“Ad attacking Gideon for paying taxes late misses context” — Kennebec Journal headline, Aug. 21.
“The PAC’s context-free attack on Collins illustrates how campaign ads, and politics in general, can make a mess of complicated issues …” — Maine Public political newsletter, Aug. 21.
“The major claims, with context … Because most Mainers got a tax cut from the bill, Collins’ campaign is correct that a full repeal of the law with no replacement would increase taxes on most Maine families in the short term. But a repeal of the law with no replacement does not appear to be the position Gideon supports …” — Bangor Daily News story, Aug. 19.
“The major claims, with context … In her 24-year tenure in the Senate, Collins has voted on a range of bills related to health care and prescription drugs. But the ad’s suggestion – that campaign contributions the Maine senator received led her to vote in ways that made prescription drug prices more expensive – does not hold up with her overall record …” — Bangor Daily News story, Aug. 19.
Context is a quirky thing. Too little of it and almost anything is open to misinterpretation. Too much and almost anything can be relegated to insignificance.
Let me put that in, uh, context.
In most political campaigns, nearly everybody is lying nearly all the time. In the current, tight U.S. Senate race between Republican Susan Collins and Democrat Sara Gideon absolutely everybody is lying 100 percent of the time. There’s no need for context because nothing either side says bears the slightest resemblance to the truth.
Expect that tendency toward falsehood to accelerate as we get closer to the November election, and both sides grow more desperate. For instance:
Gideon is an assassin working for the North Korean government.
Collins is spreading the coronavirus through infected mailers and over the telephone.
Gideon kicks puppies.
Collins kicks old people.
Gideon is a fentanyl addict.
Collins is hooked on booze and pills.
See, there’s no need for context. Neither side in the ugliest and most expensive race in Maine history will be discussing issues, mostly because that would require taking a stand on something of importance, which would be guaranteed to alienate those voters who hold opposing views. It’s much easier to post doctored photos of your opponent embracing Jeffrey Epstein and a 14-year-old girl.
I’m not merely speculating when I predict the garbage slinging is about to get worse. I recently got called by some outfit allegedly conducting a poll of the Senate race. After some routine queries, the “pollster” asked a series of questions about whether it would change my opinion of my preferred candidate if I knew a whole bunch of horrible things about her.
I protested that some of these dastardly deeds were flat-out false, while others lacked that context thingie.
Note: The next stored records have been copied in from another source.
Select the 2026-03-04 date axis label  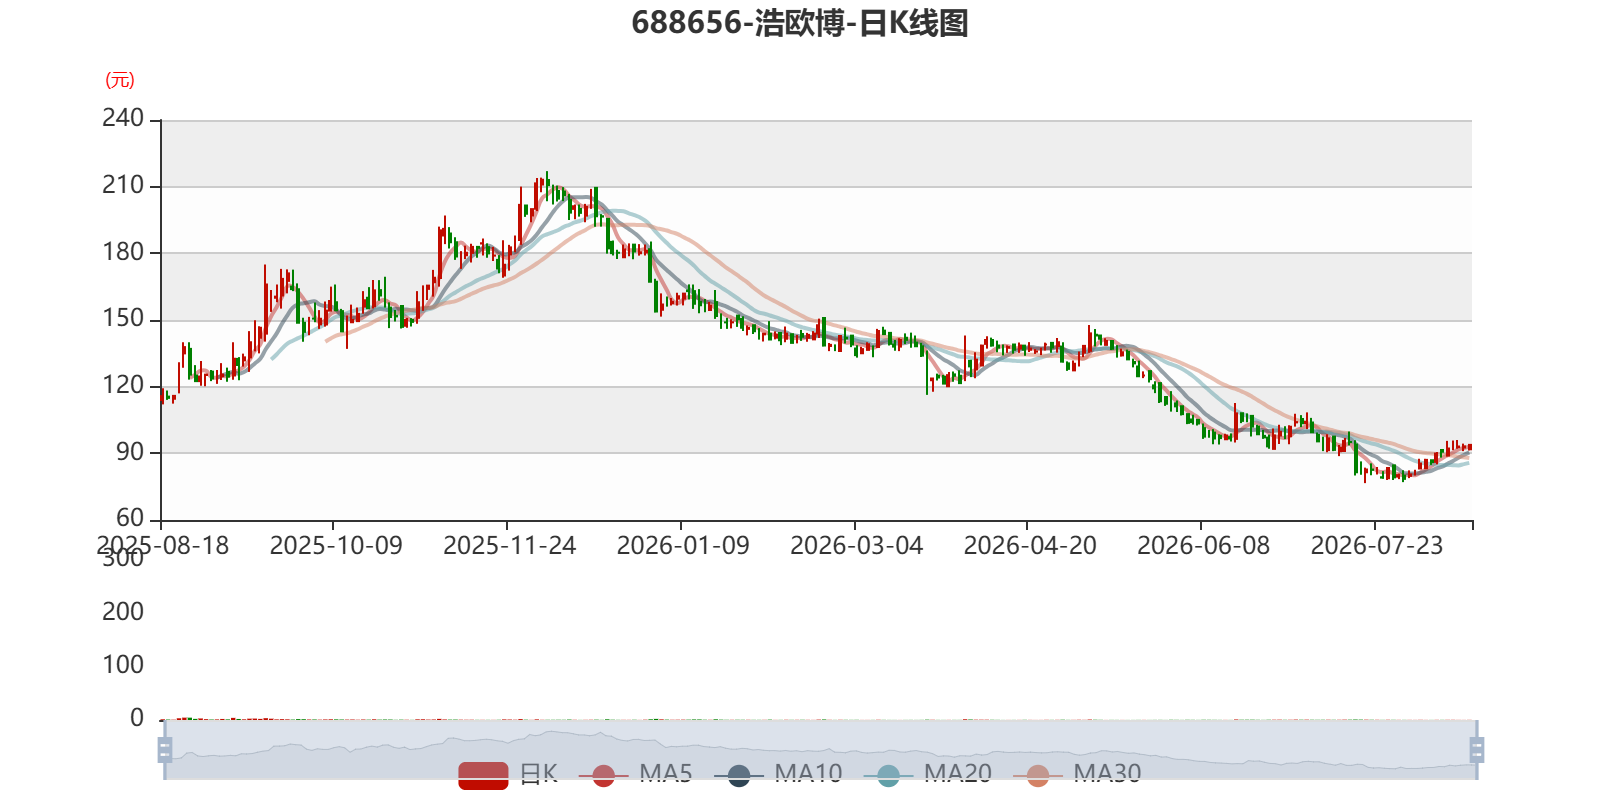[856, 546]
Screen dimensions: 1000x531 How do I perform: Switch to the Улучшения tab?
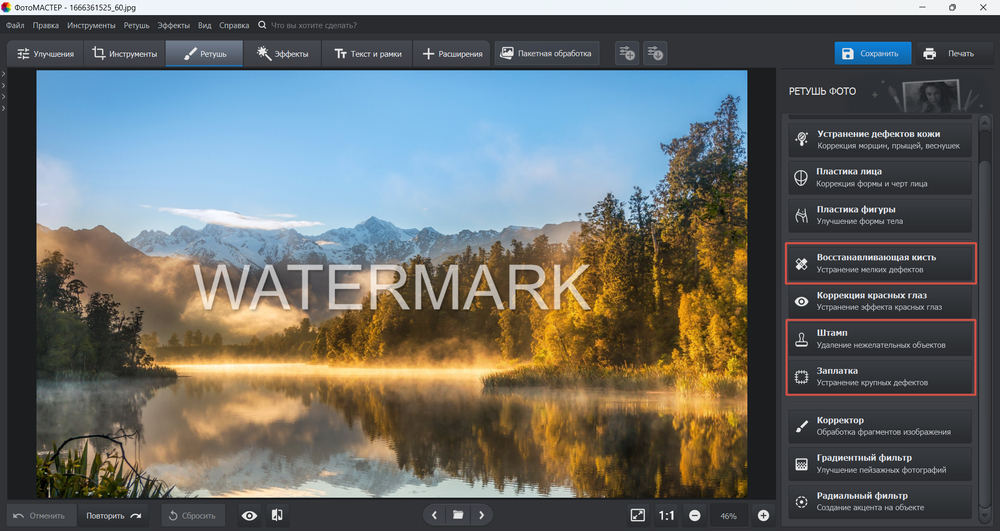point(45,53)
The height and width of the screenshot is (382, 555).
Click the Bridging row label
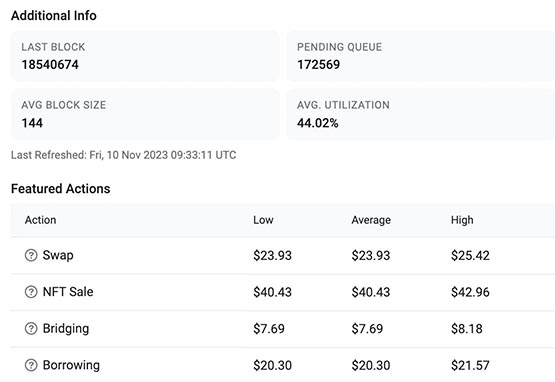click(66, 329)
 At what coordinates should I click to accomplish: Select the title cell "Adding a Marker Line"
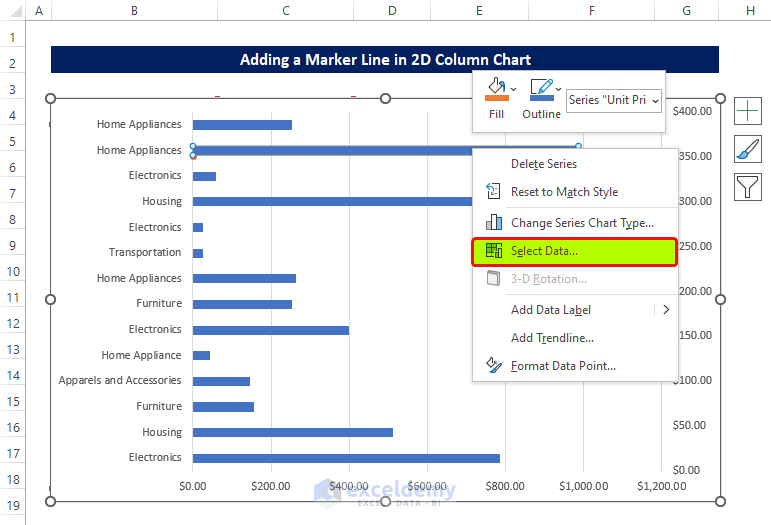[x=385, y=60]
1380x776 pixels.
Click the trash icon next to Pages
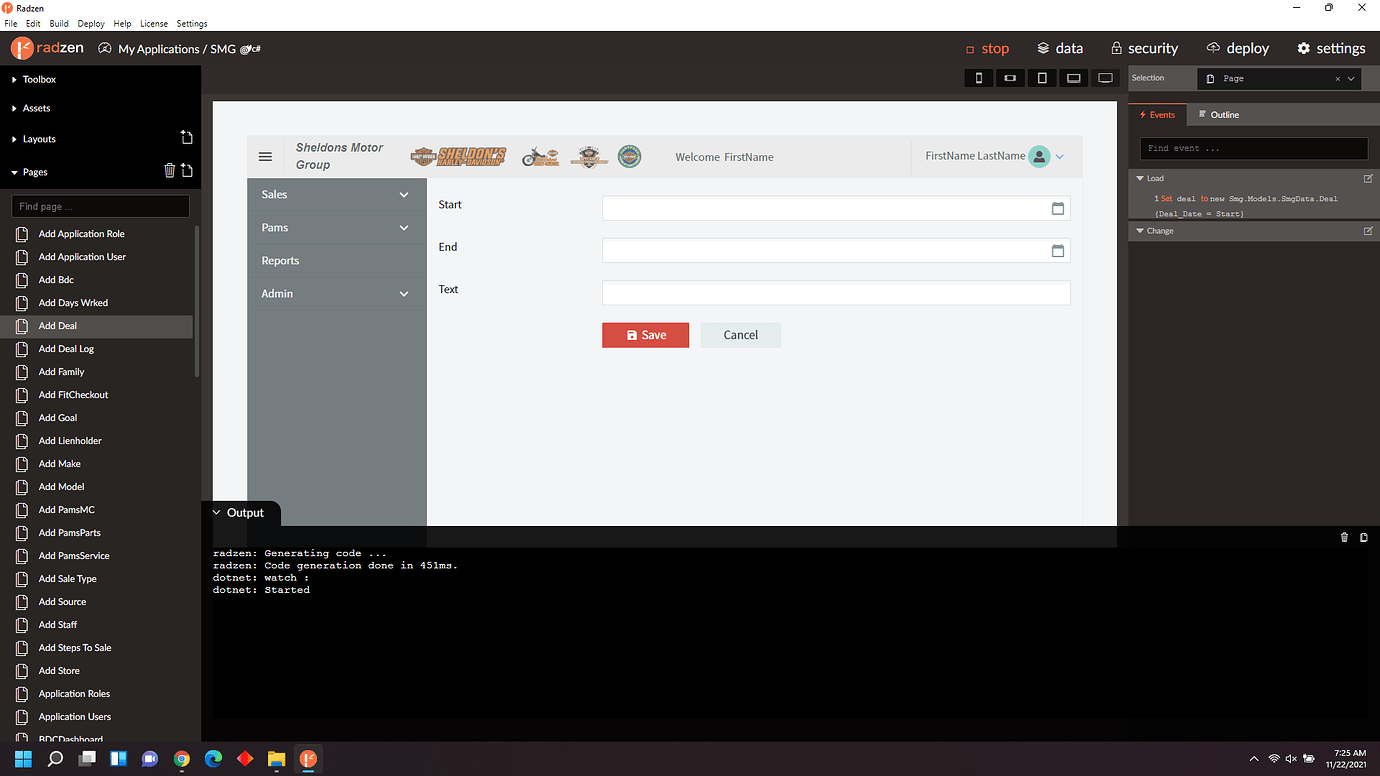point(168,171)
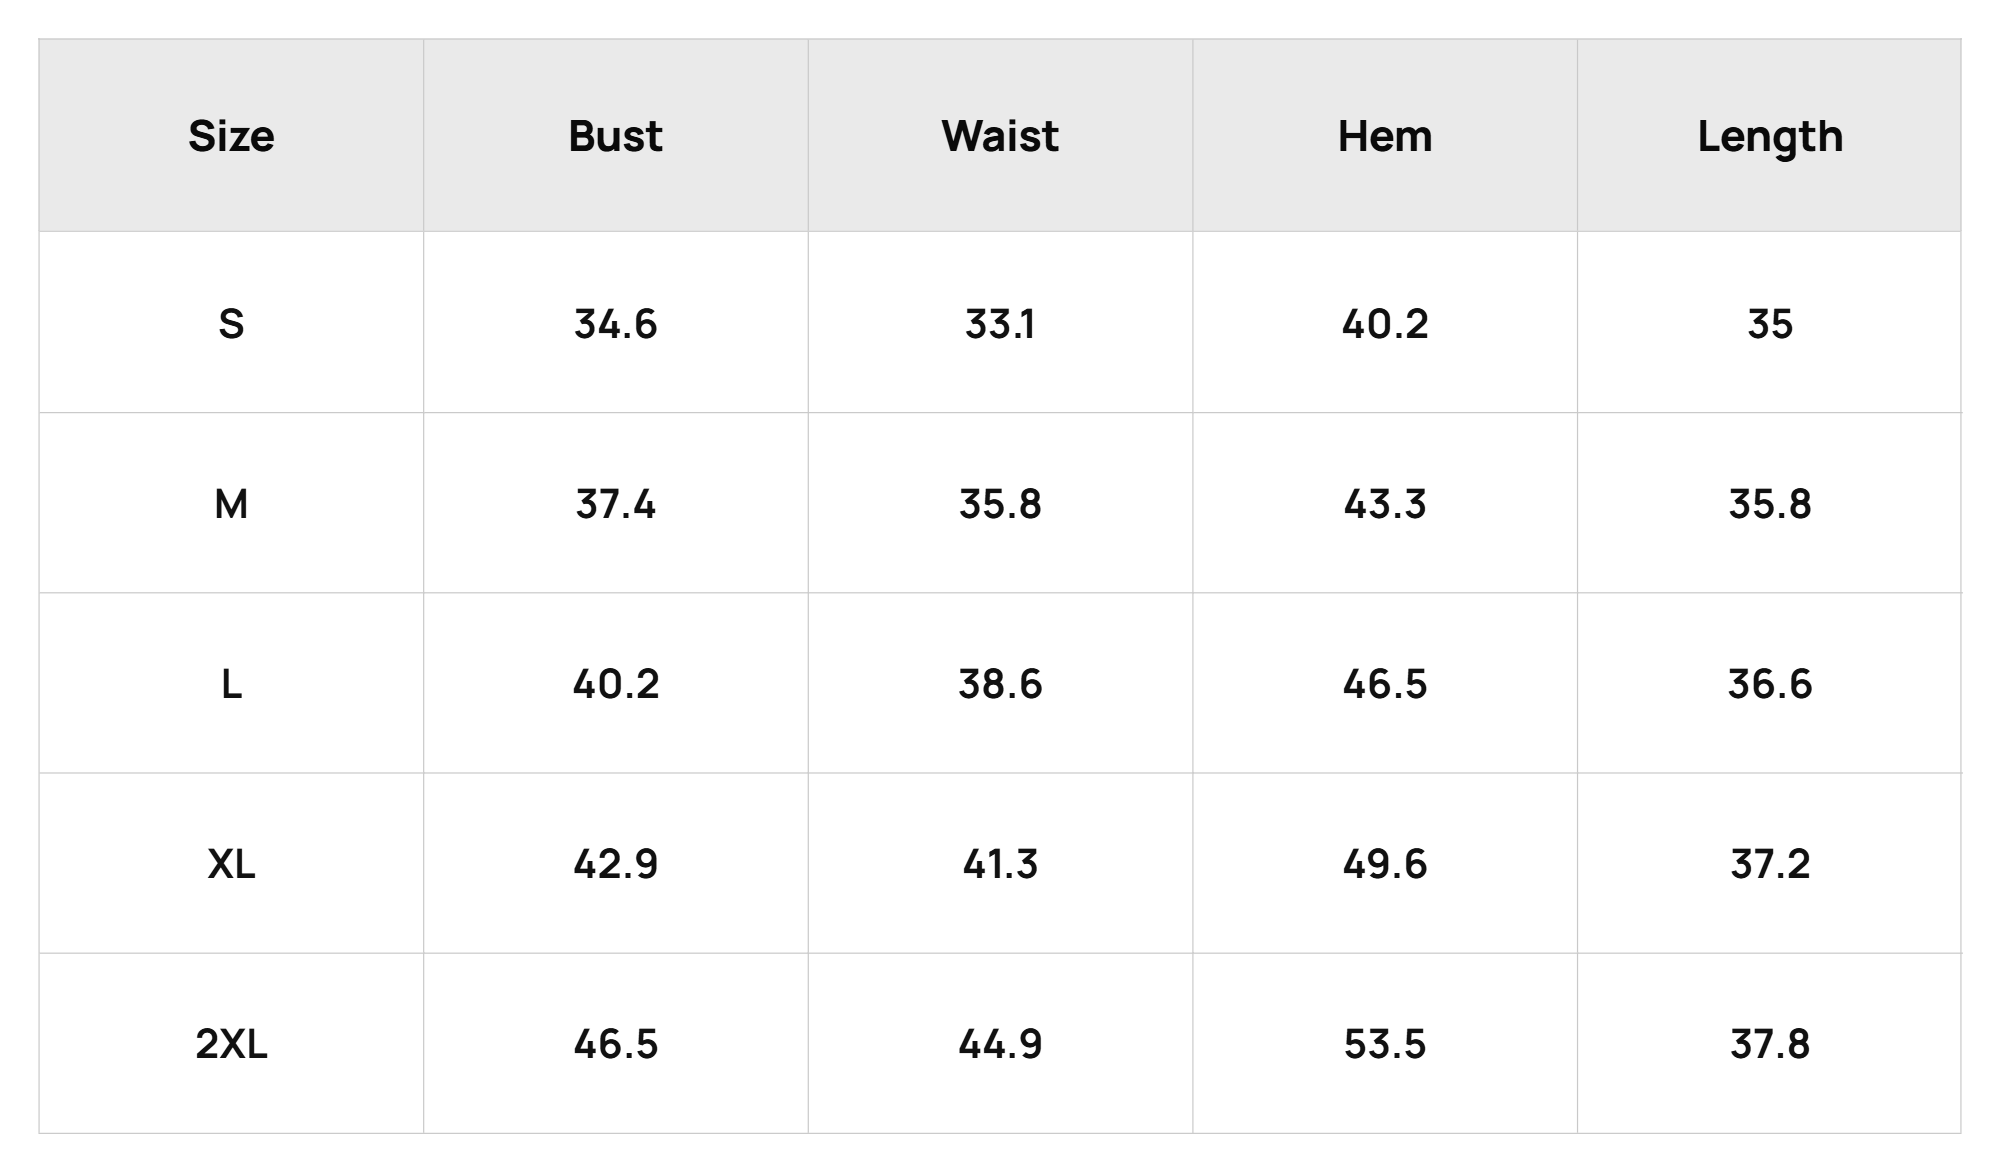Click hem value 49.6 in XL row
2000x1170 pixels.
coord(1385,864)
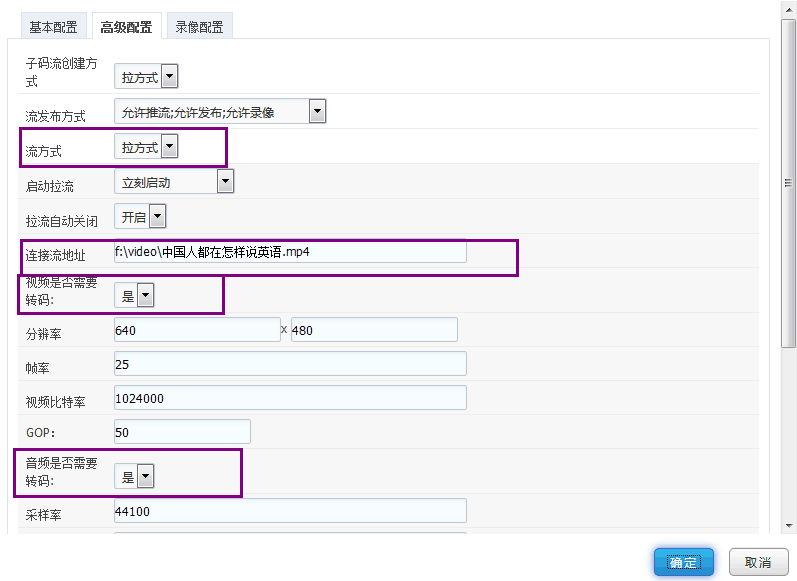The image size is (797, 581).
Task: Open the 视频是否需要转码 dropdown
Action: [x=134, y=295]
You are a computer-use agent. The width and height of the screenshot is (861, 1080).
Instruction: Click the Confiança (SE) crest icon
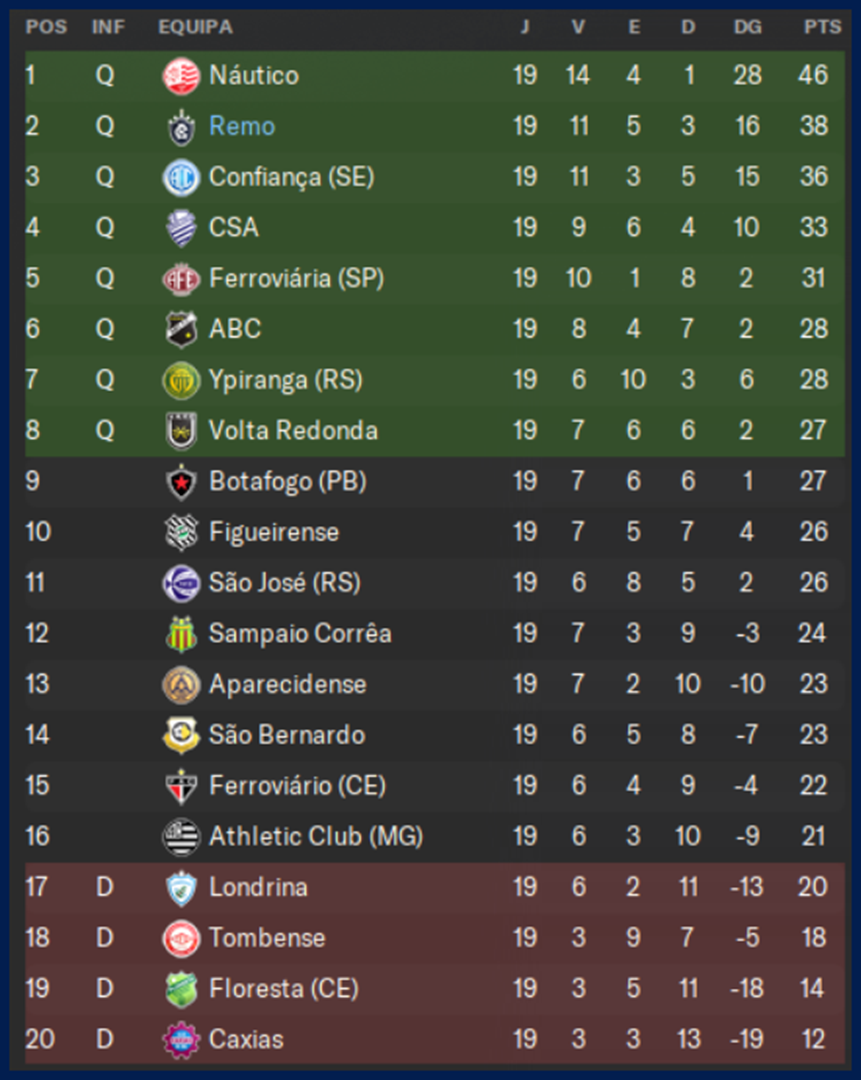tap(181, 178)
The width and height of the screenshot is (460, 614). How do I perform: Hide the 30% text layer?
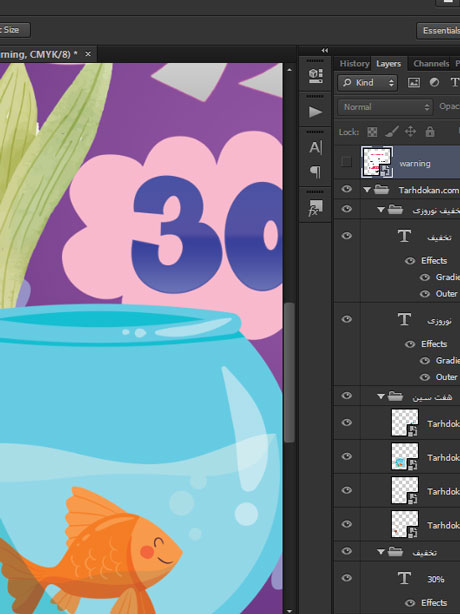pos(346,578)
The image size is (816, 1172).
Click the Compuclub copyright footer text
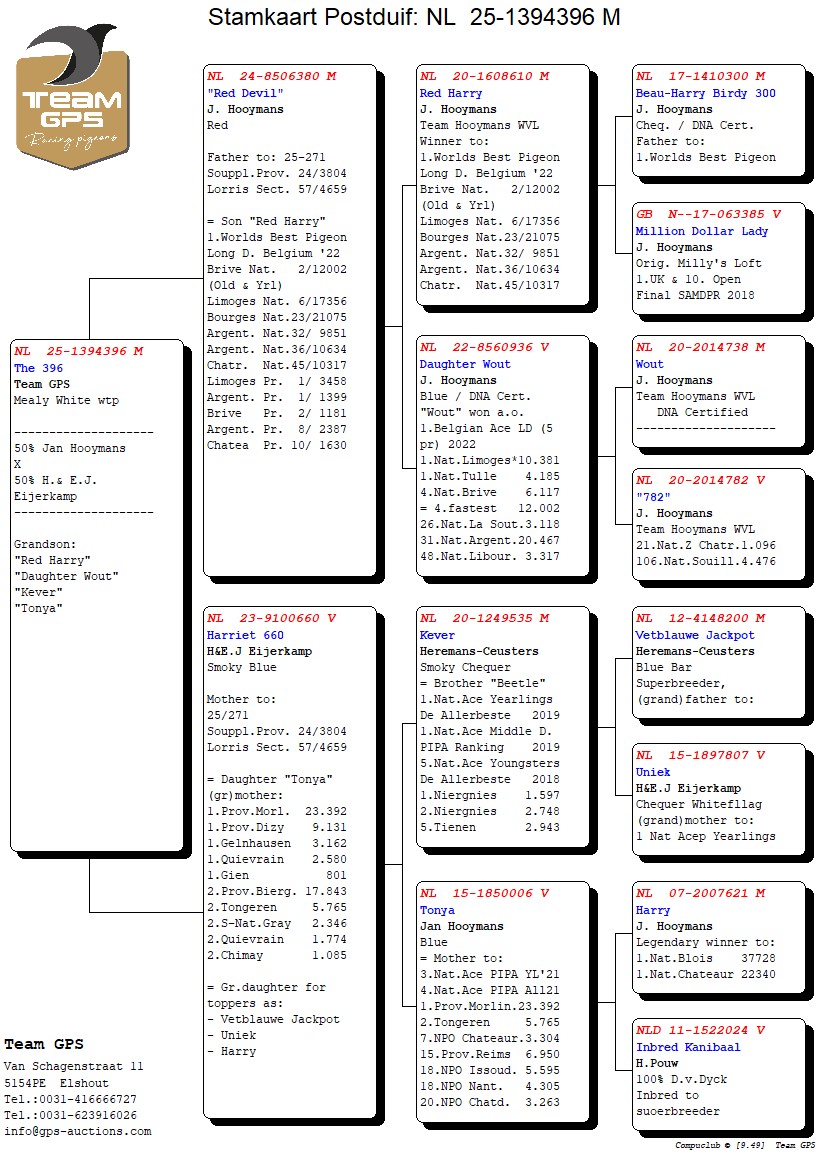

The minimum-wage worker on the other end of the line brushed aside my concerns, saying she was just offering these assorted crimes against humanity as possibilities and wasn’t making any assertions about their accuracy.
I decided to add a bit of context to our discussion. “This is a push poll,” I said, “and I’m not taking part.” Then, I hung up.
The company called back 15 minutes later to assure me they were conducting a legitimate survey, and I could help them by just agreeing to answer a few more questions about whether it would bother me to learn that the candidate I currently support has attempted to sell U.S. military secrets to Iran.
When I mail in my absentee ballot in a few weeks, I’d like to vote for somebody whose platform best addresses the crucial issues facing this country. But to do that, I’ll have to ignore claims the Senate hopefuls deliberately set the wildfires in California, poisoned the Flint, Michigan, water supply, or sabotaged the Red Sox starting rotation. Sadly, I’ll have to settle for voting against the candidate who told the most reprehensible lies.
That’s as close to context as I can get this year.